Extracted information:
[Start of Attachment]
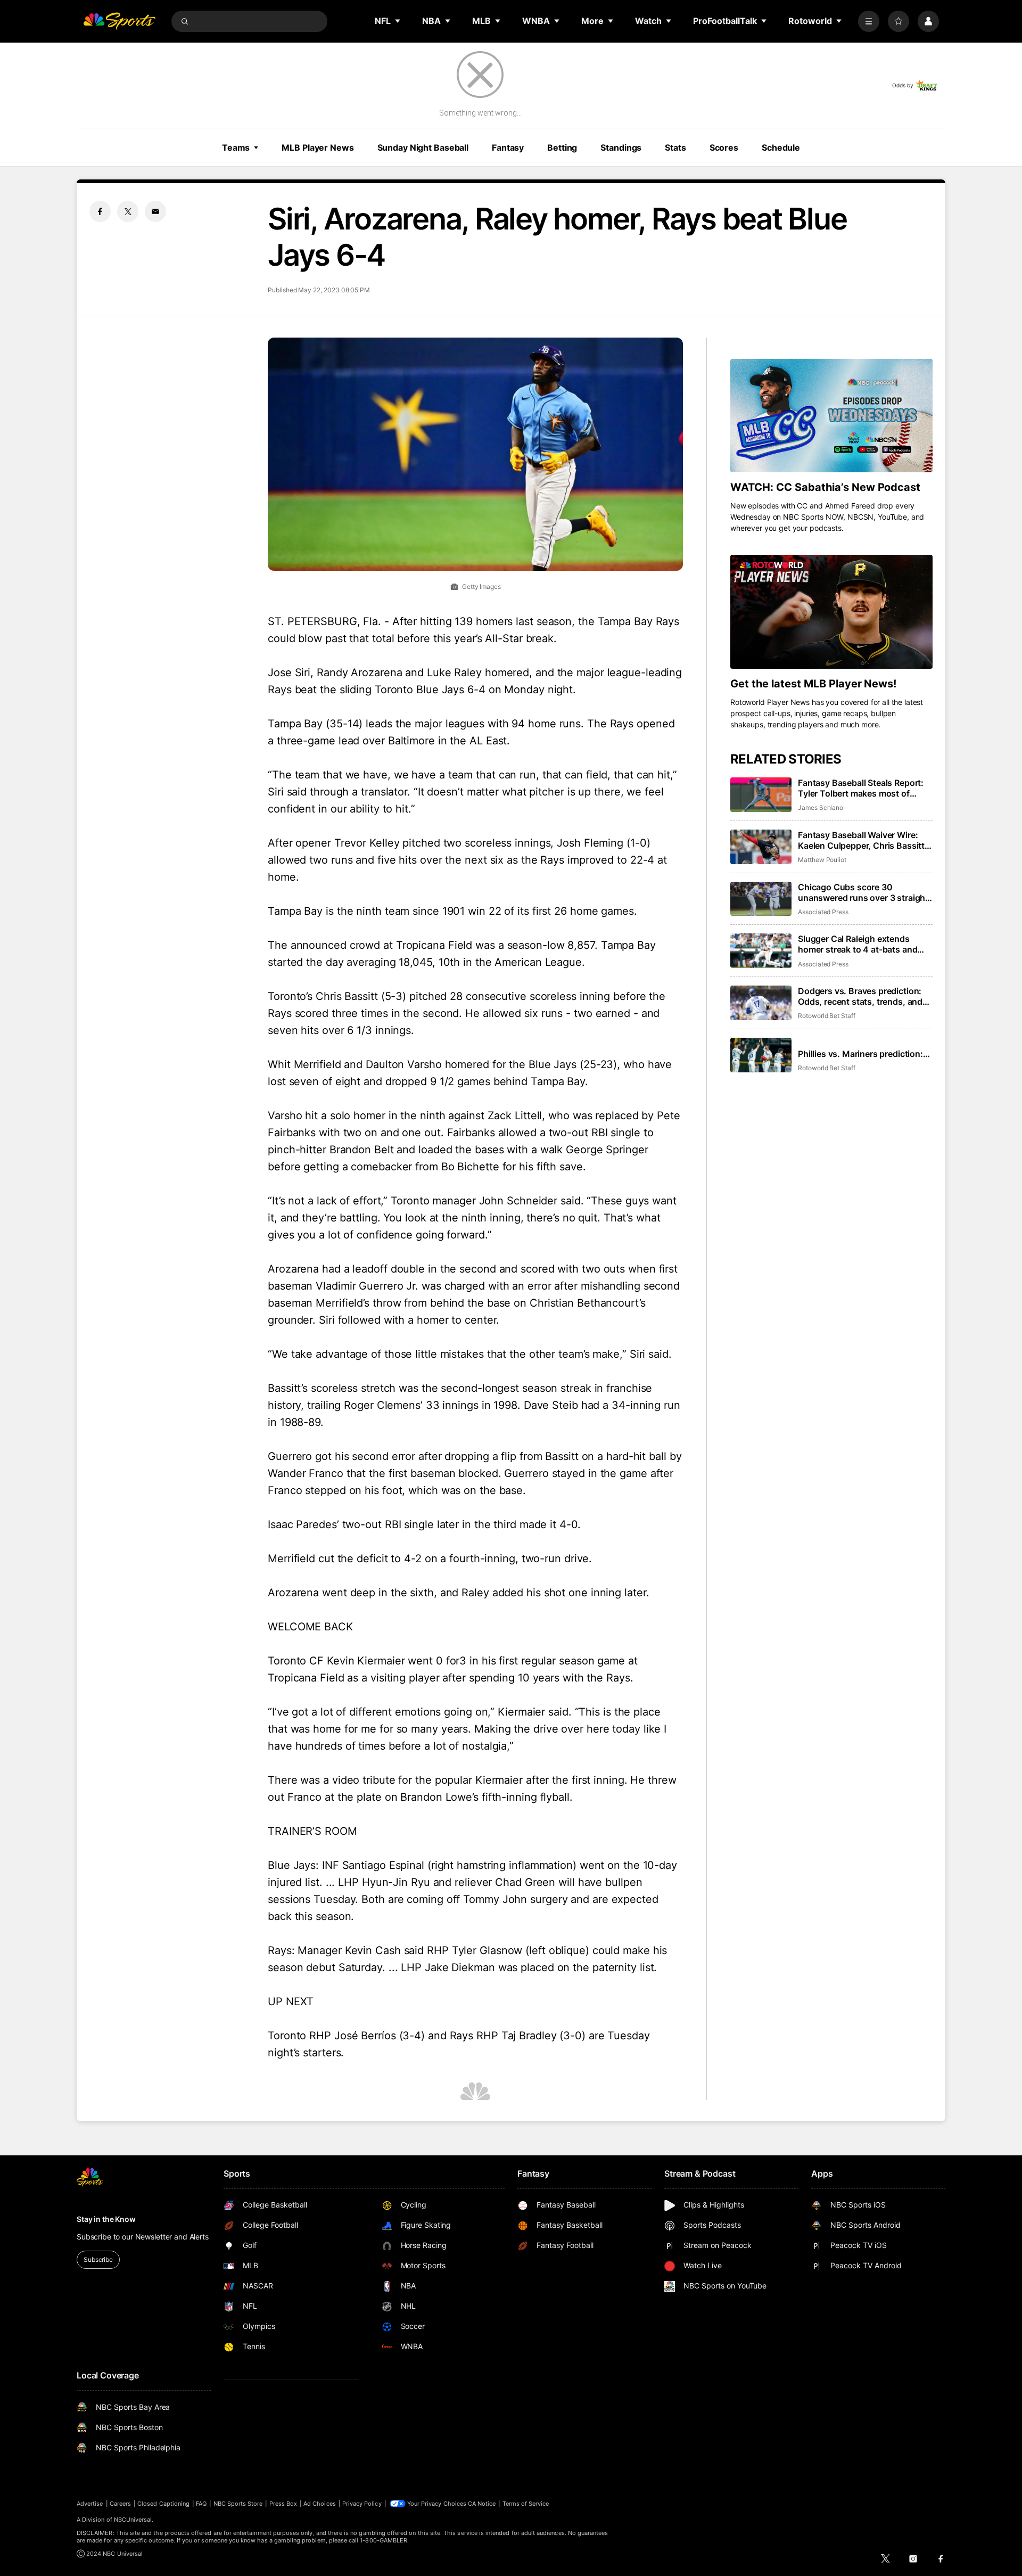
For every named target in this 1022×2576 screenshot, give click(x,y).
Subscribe (98, 2259)
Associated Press (823, 912)
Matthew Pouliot (822, 860)
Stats (675, 147)
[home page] (119, 21)
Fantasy (508, 147)
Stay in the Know (106, 2219)
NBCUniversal (133, 2519)
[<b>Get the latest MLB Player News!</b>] (831, 612)
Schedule (781, 147)
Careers (120, 2503)
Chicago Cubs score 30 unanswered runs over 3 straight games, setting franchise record (863, 892)
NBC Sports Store (238, 2503)
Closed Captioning (163, 2503)
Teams (236, 147)
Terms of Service (525, 2503)
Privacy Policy (362, 2503)
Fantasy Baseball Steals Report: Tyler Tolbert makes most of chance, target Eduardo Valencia (863, 788)
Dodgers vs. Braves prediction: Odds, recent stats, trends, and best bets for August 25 (860, 996)
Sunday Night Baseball (422, 147)
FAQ (201, 2503)
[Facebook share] (100, 211)
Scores (724, 147)
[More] (868, 21)
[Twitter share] (127, 211)
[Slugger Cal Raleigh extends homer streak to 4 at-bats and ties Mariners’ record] (761, 950)
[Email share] (155, 211)
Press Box (283, 2503)
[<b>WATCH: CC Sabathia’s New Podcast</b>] (831, 416)
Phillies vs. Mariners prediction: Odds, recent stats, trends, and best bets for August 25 (860, 1053)
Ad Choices (319, 2503)
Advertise (90, 2503)
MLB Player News (317, 147)
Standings (620, 147)
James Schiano (820, 807)
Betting (562, 147)
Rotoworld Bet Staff (826, 1016)
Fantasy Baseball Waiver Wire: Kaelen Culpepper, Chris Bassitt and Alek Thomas (861, 840)
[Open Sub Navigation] (398, 20)
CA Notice (482, 2503)
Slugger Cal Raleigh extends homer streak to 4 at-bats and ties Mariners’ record (857, 944)
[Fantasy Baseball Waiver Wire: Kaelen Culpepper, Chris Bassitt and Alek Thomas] (761, 847)
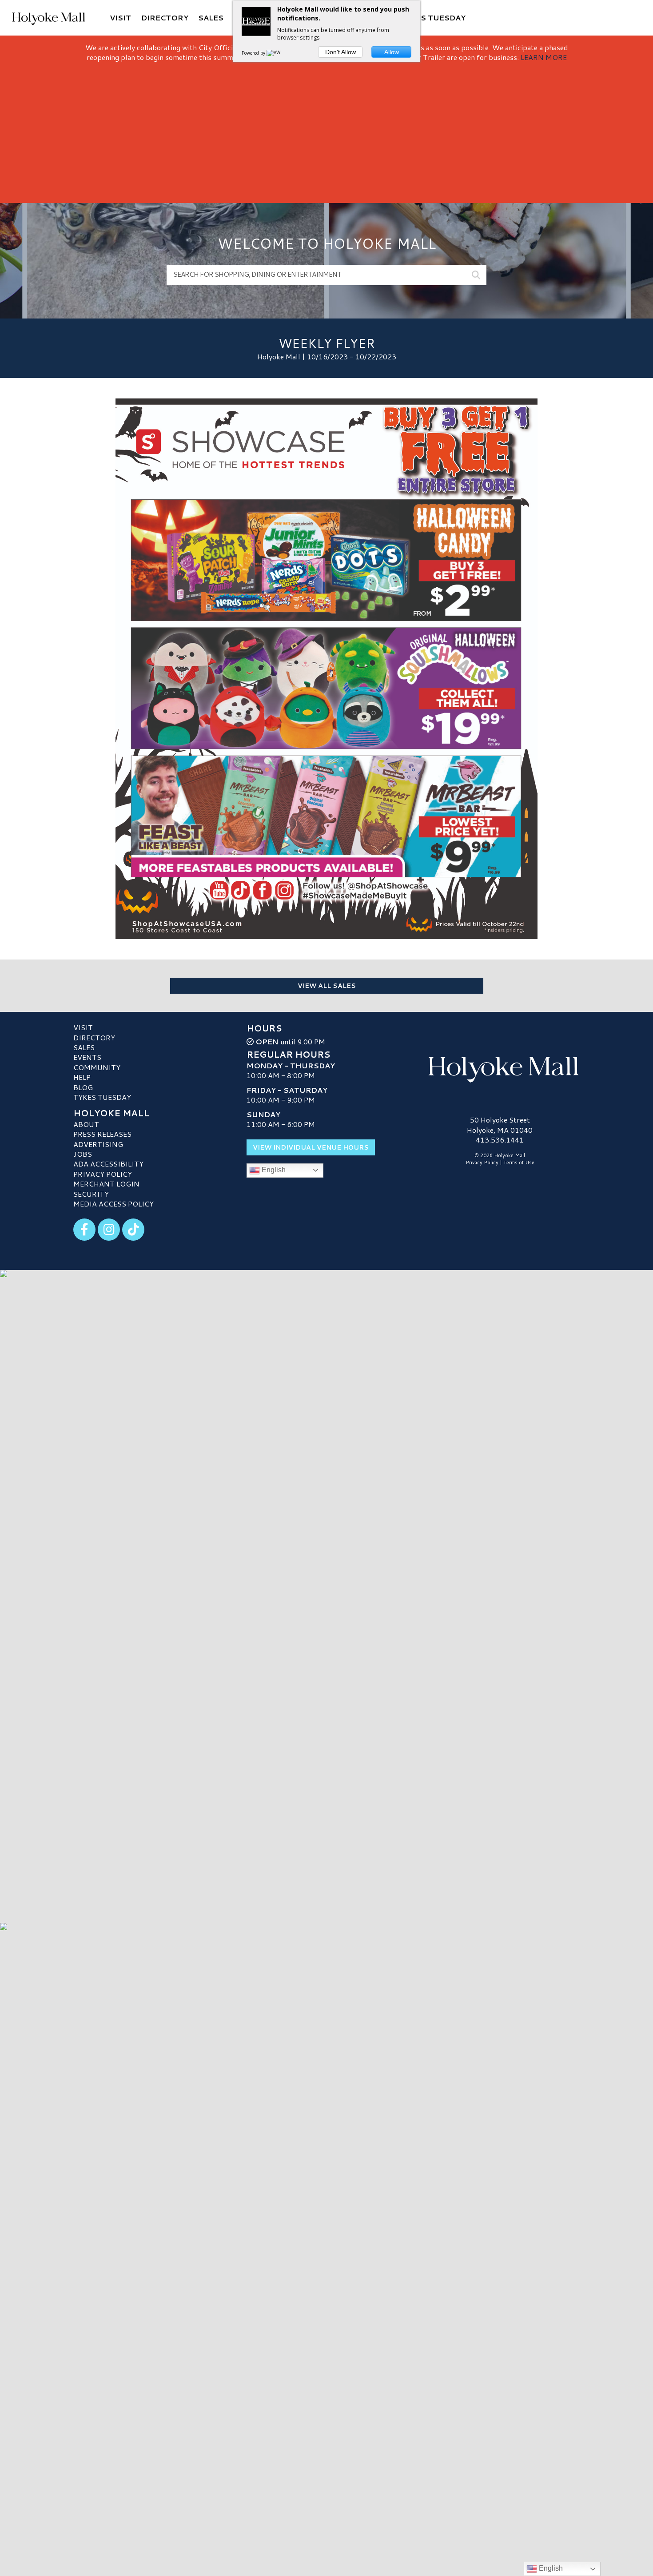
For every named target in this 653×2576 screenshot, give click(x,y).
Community (96, 1067)
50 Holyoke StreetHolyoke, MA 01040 (500, 1125)
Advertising (98, 1144)
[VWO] (275, 53)
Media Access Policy (113, 1203)
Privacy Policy (102, 1174)
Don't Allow (340, 52)
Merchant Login (106, 1184)
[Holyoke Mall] (500, 1067)
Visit (83, 1027)
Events (87, 1057)
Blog (83, 1087)
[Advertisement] (326, 129)
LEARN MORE (544, 57)
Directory (94, 1037)
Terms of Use (518, 1162)
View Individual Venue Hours (311, 1147)
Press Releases (102, 1134)
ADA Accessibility (108, 1164)
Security (91, 1194)
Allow (391, 52)
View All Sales (327, 985)
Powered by (254, 53)
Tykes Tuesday (102, 1097)
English (273, 1170)
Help (82, 1077)
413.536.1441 (500, 1140)
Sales (84, 1047)
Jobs (82, 1154)
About (86, 1124)
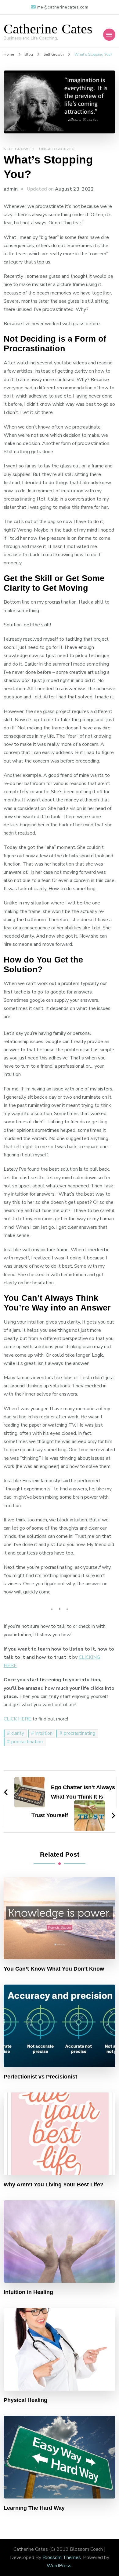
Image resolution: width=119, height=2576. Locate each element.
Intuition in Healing (28, 2292)
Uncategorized (57, 148)
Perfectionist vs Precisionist (40, 2077)
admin (11, 189)
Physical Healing (25, 2400)
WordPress (59, 2565)
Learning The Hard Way (34, 2508)
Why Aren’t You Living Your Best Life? (53, 2185)
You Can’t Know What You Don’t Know (54, 1969)
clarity (17, 1733)
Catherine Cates (48, 29)
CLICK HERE (17, 1719)
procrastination (27, 1742)
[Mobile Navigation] (109, 35)
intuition (43, 1733)
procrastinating (79, 1733)
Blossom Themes (61, 2557)
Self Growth (19, 148)
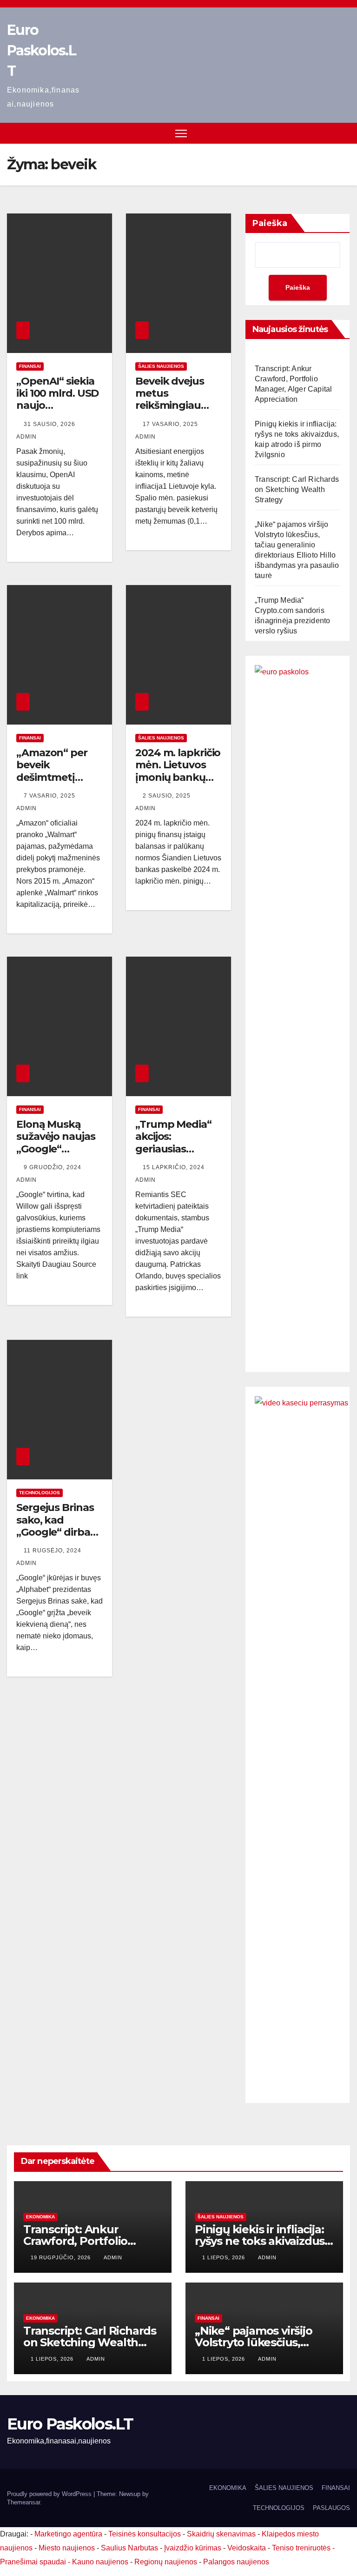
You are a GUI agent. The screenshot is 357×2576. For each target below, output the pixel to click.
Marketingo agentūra (68, 2534)
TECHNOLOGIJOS (278, 2507)
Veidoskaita (246, 2548)
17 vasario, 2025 (171, 424)
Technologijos (39, 1492)
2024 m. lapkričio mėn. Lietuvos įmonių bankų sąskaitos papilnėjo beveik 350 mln (177, 783)
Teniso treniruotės (301, 2548)
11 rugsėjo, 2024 (53, 1550)
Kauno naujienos (100, 2562)
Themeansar (23, 2502)
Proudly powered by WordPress (50, 2493)
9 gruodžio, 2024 (53, 1167)
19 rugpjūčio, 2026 (62, 2257)
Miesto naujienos (67, 2548)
[End of Attachment]
Assignment: Everything in the listing above except the pictures should be duplicated exactly.

Solution to this task:
For every named target in this 1022×2576 screenshot, give click(x,y).
Subscribe (98, 2259)
Associated Press (823, 912)
Matthew Pouliot (822, 860)
Stats (675, 147)
[home page] (119, 21)
Fantasy (508, 147)
Stay in the Know (106, 2219)
NBCUniversal (133, 2519)
[<b>Get the latest MLB Player News!</b>] (831, 612)
Schedule (781, 147)
Careers (120, 2503)
Chicago Cubs score 30 unanswered runs over 3 straight games, setting franchise record (863, 892)
NBC Sports Store (238, 2503)
Closed Captioning (163, 2503)
Teams (236, 147)
Terms of Service (525, 2503)
Privacy Policy (362, 2503)
Fantasy Baseball Steals Report: Tyler Tolbert makes most of chance, target Eduardo Valencia (863, 788)
Dodgers vs. Braves prediction: Odds, recent stats, trends, and best bets for August 25 (860, 996)
Sunday Night Baseball (422, 147)
FAQ (201, 2503)
[Facebook share] (100, 211)
Scores (724, 147)
[More] (868, 21)
[Twitter share] (127, 211)
[Slugger Cal Raleigh extends homer streak to 4 at-bats and ties Mariners’ record] (761, 950)
[Email share] (155, 211)
Press Box (283, 2503)
[<b>WATCH: CC Sabathia’s New Podcast</b>] (831, 416)
Phillies vs. Mariners prediction: Odds, recent stats, trends, and best bets for August 25 (860, 1053)
Ad Choices (319, 2503)
Advertise (90, 2503)
MLB Player News (317, 147)
Standings (620, 147)
James Schiano (820, 807)
Betting (562, 147)
Rotoworld Bet Staff (826, 1016)
Fantasy Baseball Waiver Wire: Kaelen Culpepper, Chris Bassitt and Alek Thomas (861, 840)
[Open Sub Navigation] (398, 20)
CA Notice (482, 2503)
Slugger Cal Raleigh extends homer streak to 4 at-bats and ties Mariners’ record (857, 944)
[Fantasy Baseball Waiver Wire: Kaelen Culpepper, Chris Bassitt and Alek Thomas] (761, 847)
For every named target in this 653×2576 screenshot, give click(x,y).
Community (96, 1067)
50 Holyoke StreetHolyoke, MA 01040 (500, 1125)
Advertising (98, 1144)
[VWO] (275, 53)
Media Access Policy (113, 1203)
Privacy Policy (102, 1174)
Don't Allow (340, 52)
Merchant Login (106, 1184)
[Holyoke Mall] (500, 1067)
Visit (83, 1027)
Events (87, 1057)
Blog (83, 1087)
[Advertisement] (326, 129)
LEARN MORE (544, 57)
Directory (94, 1037)
Terms of Use (518, 1162)
View Individual Venue Hours (311, 1147)
Press Releases (102, 1134)
ADA Accessibility (108, 1164)
Security (91, 1194)
Allow (391, 52)
View All Sales (327, 985)
Powered by (254, 53)
Tykes Tuesday (102, 1097)
English (273, 1170)
Help (82, 1077)
413.536.1441 (500, 1140)
Sales (84, 1047)
Jobs (82, 1154)
About (86, 1124)
Image resolution: width=119, height=2576. Locate each element.
Intuition in Healing (28, 2292)
Uncategorized (57, 148)
Perfectionist vs Precisionist (40, 2077)
admin (11, 189)
Physical Healing (25, 2400)
WordPress (59, 2565)
Learning The Hard Way (34, 2508)
Why Aren’t You Living Your Best Life? (53, 2185)
You Can’t Know What You Don’t Know (54, 1969)
clarity (17, 1733)
Catherine Cates (48, 29)
CLICK HERE (17, 1719)
procrastination (27, 1742)
[Mobile Navigation] (109, 35)
intuition (43, 1733)
procrastinating (79, 1733)
Blossom Themes (61, 2557)
Self Growth (19, 148)
You are a GUI agent. The screenshot is 357×2576. For each target below, output the pixel to click.
Marketingo agentūra (68, 2534)
TECHNOLOGIJOS (278, 2507)
Veidoskaita (246, 2548)
17 vasario, 2025 (171, 424)
Technologijos (39, 1492)
2024 m. lapkričio mėn. Lietuvos įmonių bankų sąskaitos papilnėjo beveik 350 mln (177, 783)
Teniso treniruotės (301, 2548)
11 rugsėjo, 2024 (53, 1550)
Kauno naujienos (100, 2562)
Themeansar (23, 2502)
Proudly powered by WordPress (50, 2493)
9 gruodžio, 2024 (53, 1167)
19 rugpjūčio, 2026 (62, 2257)
Miesto naujienos (67, 2548)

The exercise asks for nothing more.